On the other end, with the talent and money the Dodgers have, it would easily be the best job. With the Dodgers in their first NLCS since 2009, Mattingly would appear on line for an extension, although his risky move of pitching Clayton Kershaw on short rest Monday night could have changed that instantly. Who knows, maybe Magic Johnson and the Los Angeles owners have their eyes fixed on Girardi, too?
Those two aren’t officially vacant yet, so let’s rank the four that are:
There are a couple big negatives at Wrigley. One you have to deal with Theo Epstein and his stamp on the organization. Second your job security remains tied to younger players like Starlin Castro and Anthony Rizzo. Lastly, you’re in a division with the Cardinals — the model National League franchise. That doesn’t seem very appealing, unless you’re very fond of ivy. Someone, though, will have visions of being the first World Series winner at Wrigley since 1908 and foolishly take the job. Girardi is probably too savvy to take this post.

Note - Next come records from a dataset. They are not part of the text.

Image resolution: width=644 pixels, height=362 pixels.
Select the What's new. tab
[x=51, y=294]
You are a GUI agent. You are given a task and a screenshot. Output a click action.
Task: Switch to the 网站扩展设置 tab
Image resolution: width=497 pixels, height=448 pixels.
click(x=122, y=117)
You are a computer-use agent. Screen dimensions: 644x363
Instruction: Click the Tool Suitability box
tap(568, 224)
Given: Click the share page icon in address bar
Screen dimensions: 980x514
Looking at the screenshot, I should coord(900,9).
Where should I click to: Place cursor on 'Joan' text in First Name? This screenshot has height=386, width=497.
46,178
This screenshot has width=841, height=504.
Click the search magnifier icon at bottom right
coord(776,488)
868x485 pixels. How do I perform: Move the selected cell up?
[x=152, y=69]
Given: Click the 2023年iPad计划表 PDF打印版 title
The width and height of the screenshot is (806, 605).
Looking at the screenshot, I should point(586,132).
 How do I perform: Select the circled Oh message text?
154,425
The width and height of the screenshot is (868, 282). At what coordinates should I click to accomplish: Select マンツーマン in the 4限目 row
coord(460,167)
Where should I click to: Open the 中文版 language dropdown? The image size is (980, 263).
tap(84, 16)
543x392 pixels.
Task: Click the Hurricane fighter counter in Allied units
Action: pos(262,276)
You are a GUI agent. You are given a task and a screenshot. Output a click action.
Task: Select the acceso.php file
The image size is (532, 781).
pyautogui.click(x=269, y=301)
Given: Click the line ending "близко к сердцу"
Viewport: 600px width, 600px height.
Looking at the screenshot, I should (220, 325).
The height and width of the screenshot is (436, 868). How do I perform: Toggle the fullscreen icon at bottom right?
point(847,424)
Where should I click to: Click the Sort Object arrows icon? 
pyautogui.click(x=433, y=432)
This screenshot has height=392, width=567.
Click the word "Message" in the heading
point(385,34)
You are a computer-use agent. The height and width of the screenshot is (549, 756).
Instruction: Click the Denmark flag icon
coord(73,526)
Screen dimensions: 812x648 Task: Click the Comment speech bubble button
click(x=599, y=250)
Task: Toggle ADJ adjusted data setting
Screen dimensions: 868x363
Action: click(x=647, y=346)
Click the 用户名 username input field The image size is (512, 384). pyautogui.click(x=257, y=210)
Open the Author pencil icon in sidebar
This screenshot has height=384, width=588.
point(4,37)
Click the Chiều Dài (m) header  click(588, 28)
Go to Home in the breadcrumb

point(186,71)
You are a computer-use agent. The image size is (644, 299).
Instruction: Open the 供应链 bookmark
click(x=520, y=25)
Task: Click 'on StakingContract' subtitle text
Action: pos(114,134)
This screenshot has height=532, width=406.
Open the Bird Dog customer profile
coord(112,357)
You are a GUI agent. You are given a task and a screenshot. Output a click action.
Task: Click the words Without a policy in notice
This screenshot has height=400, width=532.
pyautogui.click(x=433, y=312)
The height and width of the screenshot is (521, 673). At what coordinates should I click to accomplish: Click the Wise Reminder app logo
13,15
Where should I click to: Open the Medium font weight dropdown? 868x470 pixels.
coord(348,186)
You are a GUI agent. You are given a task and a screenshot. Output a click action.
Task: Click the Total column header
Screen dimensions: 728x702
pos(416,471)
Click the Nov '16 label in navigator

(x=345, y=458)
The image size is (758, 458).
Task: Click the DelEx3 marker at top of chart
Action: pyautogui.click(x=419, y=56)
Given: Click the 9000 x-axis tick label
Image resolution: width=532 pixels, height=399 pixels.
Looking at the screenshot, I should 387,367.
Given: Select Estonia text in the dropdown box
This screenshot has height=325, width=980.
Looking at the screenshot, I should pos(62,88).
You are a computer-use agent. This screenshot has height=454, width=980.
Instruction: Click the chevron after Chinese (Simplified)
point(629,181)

Cincinnati is a strange team. Lots of good parts — Joey Votto, Brandon Phillips, Jay Bruce — but something is … missing. Maybe a new manager is that something. Like the Cubs you’re locked in a division with the Cardinals.
If we used the divisional opponents as a downside for the Cubs and Reds, it should be for the Mariners, right? Oakland keeps winning with a low payroll. The Rangers shouldn’t fade. Maybe the Angels get their act together. Seattle has upside for its next manager to grow along with the team. The M’s are building around Kyle Seager (25), Nick Franklin (22) and Mike Zunino (22) along with 20-year-old pitcher Tijuan Walker. You still get to pencil in Felix Hernandez’s name every fifth day. It’s not a terrible job when you look at it long term. Bear in mind Seattle hasn’t finished higher than third in the AL West since 2007.
Expect Washington to pursue Girardi over the next two or three weeks. Remember, the Nationals were everybody’s World Series pick back in March. The season never came together, but Washington finished strong with a 18-9 September. Managing Bryce Harper and Stephen Strasburg, even if Harper’s “bro-ness” might be overwhelming at times, is a job almost anyone in baseball would want. Washington has talent and will spend money to try to win a World Series, the sport’s ultimate goal. If Girardi doesn’t jump for DC, expect to hear Cal Ripken Jr.’s name to become the front-runner, in the media at least.